Pelayanan SKCK

Prosedur Surat Keterangan Catatan Kepolisian

Surat Keterangan Catatan Kepolisian (disingkat SKCK), sebelumnya dikenal sebagai Surat Keterangan Kelakuan Baik (disingkat SKKB) adalah surat keterangan yang diterbitkan oleh Polri yang berisikan catatan kejahatan seseorang. Dahulu, sewaktu bernama SKKB, surat ini hanya dapat diberikan yang tidak/belum pernah tercatat melakukan tindakan kejahatan hingga tanggal dikeluarkannya SKKB tersebut. SKKB berlaku selama 6 (enam) bulan.

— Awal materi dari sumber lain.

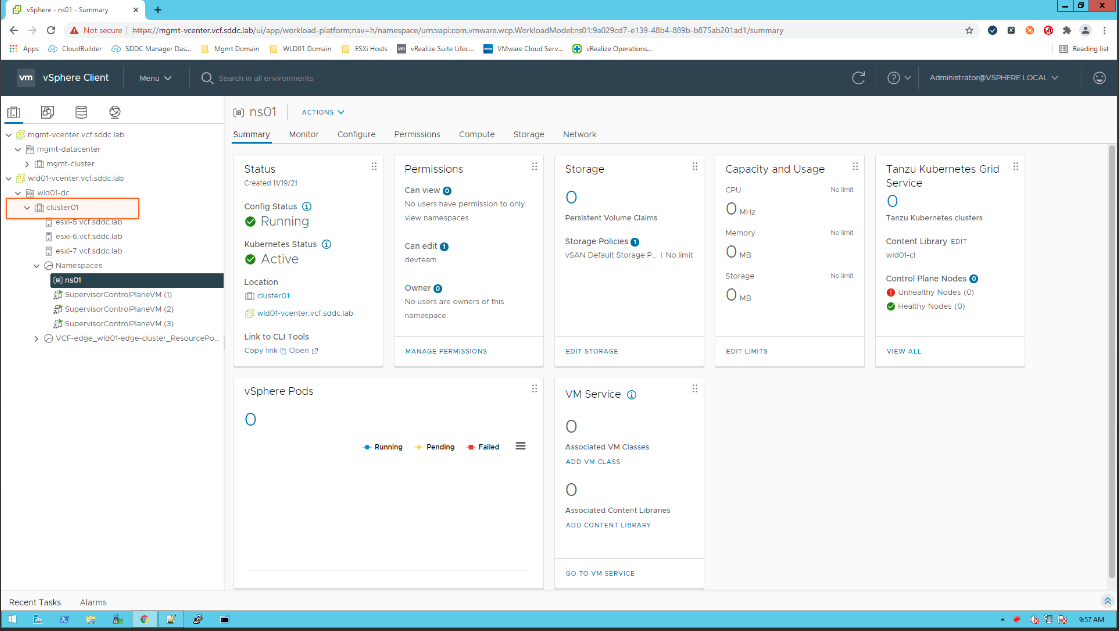The image size is (1119, 631).
Task: Open the smiley feedback icon
Action: click(x=1100, y=78)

SKCK, salah satu contohnya, marak dibutuhkan oleh masyarakat ketika mendaftar CPNS. Adapun tata cara untuk mendapatkan SKCK adalah:

Membuat SKCK Baru

Bagi WNI :

  1. Membawa Surat Pengantar dari Kantor Kelurahan tempat domisili pemohon.
  2. Membawa fotocopy KTP/SIM sesuai dengan domisili yang tertera di Surat Pengantar dari Kantor Kelurahan.
  3. Membawa fotocopy Kartu Keluarga.
  4. Membawa fotocopy Akta Kelahiran/Kenal Lahir.
  5. Membawa Pas Foto terbaru dan berwarna ukuran 4×6 sebanyak 6 lembar.
  6. Mengisi Formulir Daftar Riwayat Hidup yang telah disediakan di kantor Polisi dengan jelas dan benar.
  7. Pengambilan Sidik Jari oleh petugas.

Bagi WNA :

  1. Membawa fotocopy Kitas / Kitap
  2. Membawa fotocopy STM / SKJ
  3. Membawa fotocopy Paspor
  4. Membawa Pas Foto terbaru dan berwarna ukuran 4×6 sebanyak 4 lembar.​

Memperpanjang masa berlaku SKCK:

  1. Membawa lembar SKCK lama yang asli/legalisir (Maksimal telah habis masanya selama 1 Th)
  2. Membawa fotocopy KTP/SIM.
  3. Membawa fotocopy Kartu Keluarga.
  4. Membawa fotocopy Akta Kelahiran/Kenal Lahir.
  5. Membawa Pas Foto terbaru yang berwarna ukuran 4×6 sebanyak 3 lembar.
  6. Mengisi formulir perpanjangan SKCK yang disediakan di kantor Polisi.